Monday, July 07, 2008

Sunday Morning

One of my signature barbecue dishes is the Sriacha chicken skewer. Basically, I cut a skinless, boneless chicken breast into long thin strips and threaded onto a bamboo kebob stick. I then pour a marinade over it concocted with a Thai hot sauce (Sriacha), garlic, green onion, black pepper and garlic. Originally intended as an appetizer, this item has a tendency to become the main course despite its palate-searing heat and I have seen people gorge upon this who typically turn their backs on anything spicier than black table pepper. Though easily among the tastiest things I make, my favorite thing about this dish is not the flavor as extraordinary as that is. It is the fact that the only thing adequately capable of putting the oral fire out after taking a bite of one of these bad boys is a mojito cocktail.

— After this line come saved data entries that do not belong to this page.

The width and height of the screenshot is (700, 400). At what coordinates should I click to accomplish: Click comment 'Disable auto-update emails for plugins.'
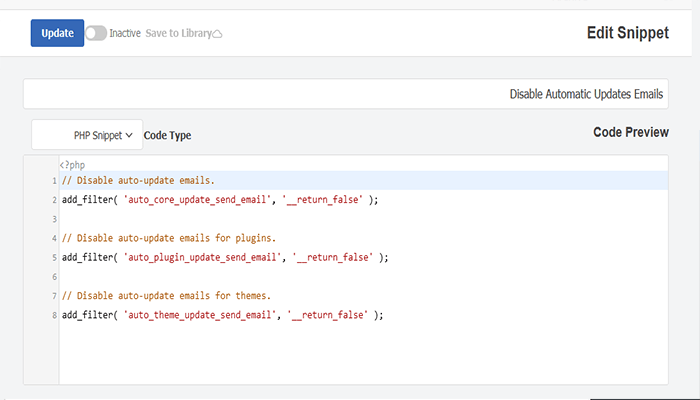click(168, 238)
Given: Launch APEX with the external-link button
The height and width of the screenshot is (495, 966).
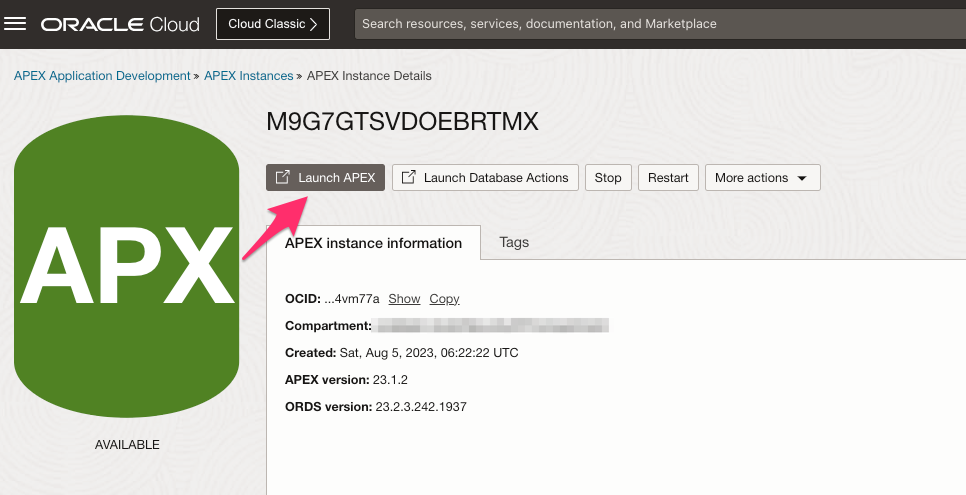Looking at the screenshot, I should click(325, 177).
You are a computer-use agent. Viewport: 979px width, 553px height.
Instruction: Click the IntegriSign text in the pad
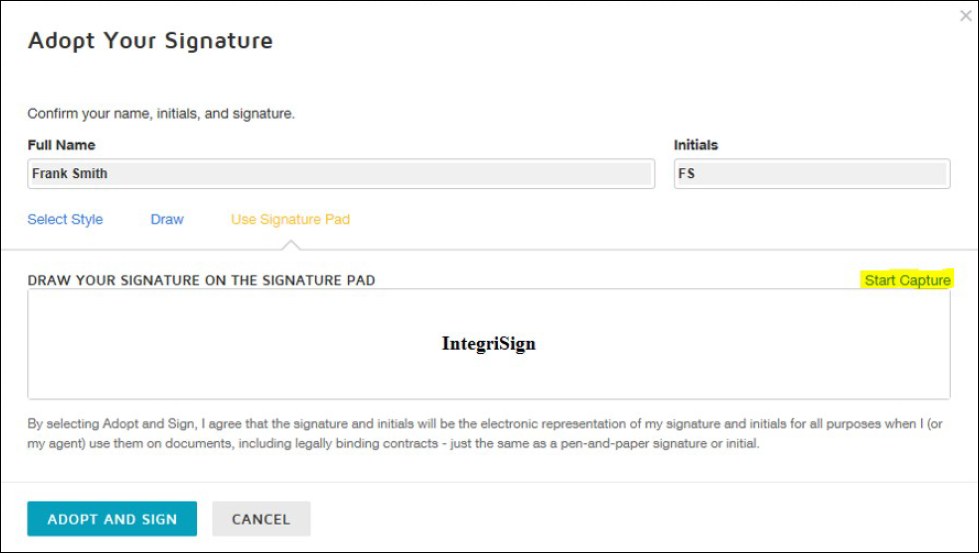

Having devoured several Sriacha skewers last Saturday, I was consequently required to down mojitos at a ratio of two drinks per serving of chicken consumed. As my drinking regimen has suffered greatly since I started fathering children, I felt no pain upon getting home Saturday night. I had apparently opted to save it all for Sunday. As far as hangovers go, the one I had Sunday was barely worthy of being rated. It was however, more than enough to keep me from being capable of participating in a meaningful conversation with my seven-year-old daughter about Webkinz and Hannah Montana first thing in the morning while trying to do enough dishes to get the rest of my kids through breakfast. I had no choice but to tune her out and try to listen to the local news on the television while throwing out the requisite phrases like “Really?”, “Are you serious?” and “Cool!” like I do to my wife when she’s trying to talk to me during football season.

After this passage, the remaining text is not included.